Literary insights - 33: The Beautiful Cassandra

Book 33: A collection of Jane Austen's juvenilia, entitled 'The Beautiful Cassandra', is a reminder of the dangers of revering culture when we should be poking fun at it.

Literary insights - 33: The Beautiful Cassandra

Today’s book is The Beautiful Cassandra – a collection of juvenilia written by Jane Austen in her teens.

Composed for her own amusement and that of her family, these early efforts reveal a young mind already rebelling against the literary fashions of the day; they also reveal a precocious gift for parody. It is, in many ways, the 18th century equivalent of #FirstWorldProblems.

Just a decade or two after the publication of landmark sentimental novels such as The Vicar of Wakefield, Tristram Shandy, and The Sorrows of Young Werther, the young Jane Austen starts to poke fun at the cult of sensibility in a way which prefigures the stance of her later work.

The Beautiful Cassandra – from which the collection takes its title – is a micro-novel in twelve chapters that uses just a few hundred pointed words to describe a vacuous day in the life of a Bond Street milliner’s flighty daughter. "This is a day well spent" Cassandra whispers to herself, as she is pressed to her Mother’s bosom just 7 hours after venturing, newly bonneted, into the metropolis to make her fortune.

In this ironic picaresque, as indeed in the other short stories and epistolary melodramas in the collection, there is a wonderful alignment of style and intent. The style is naïve, exuberant and misspelt; the intent is to poke fun at the breathless sensitivity of the sentimental novel.  It is sometimes hard to detect where the young experiment ends and the mature parody begins, but the themes of Austen’s later novels convince us that she knew exactly what she was doing, even when she was 12 or 13.

Marketers should read this collection not just to remind themselves how talent is formed; and not just to locate themselves of the sense-sensibility spectrum of brand-building; but because in these premature fragments there is an act of nascent rebellion.

When we visit her cottage in East Hampshire or settle down on a Sunday evening to yet another exquisite remake, we don’t think of Jane Austen as a rebel. History shows us the demurely silhouetted daughter of an affluent 18th century rector, and we imagine an obedient child-prodigy stitching bonnets at the fireside. What this collection reveals is a spy within the ranks of the landed gentry – an arch observer of the comedy of manners before her.

At the heart of any client-agency relationship there needs to be a healthy disrespect for the fashions of the day.

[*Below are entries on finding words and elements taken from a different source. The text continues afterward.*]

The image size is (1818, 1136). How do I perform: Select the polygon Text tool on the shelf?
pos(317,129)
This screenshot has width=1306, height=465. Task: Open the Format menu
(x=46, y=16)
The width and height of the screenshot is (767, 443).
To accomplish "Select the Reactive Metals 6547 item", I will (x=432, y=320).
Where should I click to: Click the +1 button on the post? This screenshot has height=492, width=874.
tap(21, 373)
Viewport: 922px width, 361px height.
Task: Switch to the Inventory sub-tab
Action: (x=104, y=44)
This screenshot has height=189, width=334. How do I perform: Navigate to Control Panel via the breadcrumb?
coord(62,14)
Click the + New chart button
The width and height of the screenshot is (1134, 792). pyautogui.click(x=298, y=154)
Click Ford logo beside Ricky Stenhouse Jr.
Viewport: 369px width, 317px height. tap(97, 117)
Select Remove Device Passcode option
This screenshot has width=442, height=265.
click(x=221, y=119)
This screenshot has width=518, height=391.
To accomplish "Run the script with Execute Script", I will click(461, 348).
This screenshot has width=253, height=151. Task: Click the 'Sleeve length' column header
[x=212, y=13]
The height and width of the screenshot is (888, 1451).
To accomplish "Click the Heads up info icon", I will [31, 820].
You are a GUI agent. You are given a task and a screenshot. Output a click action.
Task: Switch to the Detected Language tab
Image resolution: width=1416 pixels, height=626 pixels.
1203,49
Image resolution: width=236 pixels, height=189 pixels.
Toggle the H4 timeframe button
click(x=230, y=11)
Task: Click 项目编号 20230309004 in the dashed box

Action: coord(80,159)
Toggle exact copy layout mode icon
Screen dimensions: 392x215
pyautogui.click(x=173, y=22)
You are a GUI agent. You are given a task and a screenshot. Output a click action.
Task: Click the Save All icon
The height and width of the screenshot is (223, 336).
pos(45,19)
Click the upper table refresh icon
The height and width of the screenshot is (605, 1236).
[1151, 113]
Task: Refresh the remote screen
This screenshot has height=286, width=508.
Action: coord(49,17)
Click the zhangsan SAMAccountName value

Culture has become so solemn and powerful a force that we have come to respect it, rather than play with it, and that is probably a mistake.  The young Jane Austen has been compared to Monty Python, and we should all look at life more often and observe its ridiculousness. Brands that revere the way we live now, just because there are billions of us living that way, will ultimately become invisible parts of a monoculture. Much of life is ridiculous, and acknowledging this is a rich source of distinctiveness.

If you want to know what I mean and you only have a couple of minutes to spare, read the letter at the end of the collection, entitled ‘A Letter from a Young Lady, whose feelings being too strong for her Judgement led her into the commission of Errors which her heart disapproved.’ Read this brief gasp of literary parody before your next creative review, and ask yourself whether you would rather revere the genre into which your category has led you, or toy with it.

Giles Hedger is the chief strategy officer at Leo Burnett London & Worldwide.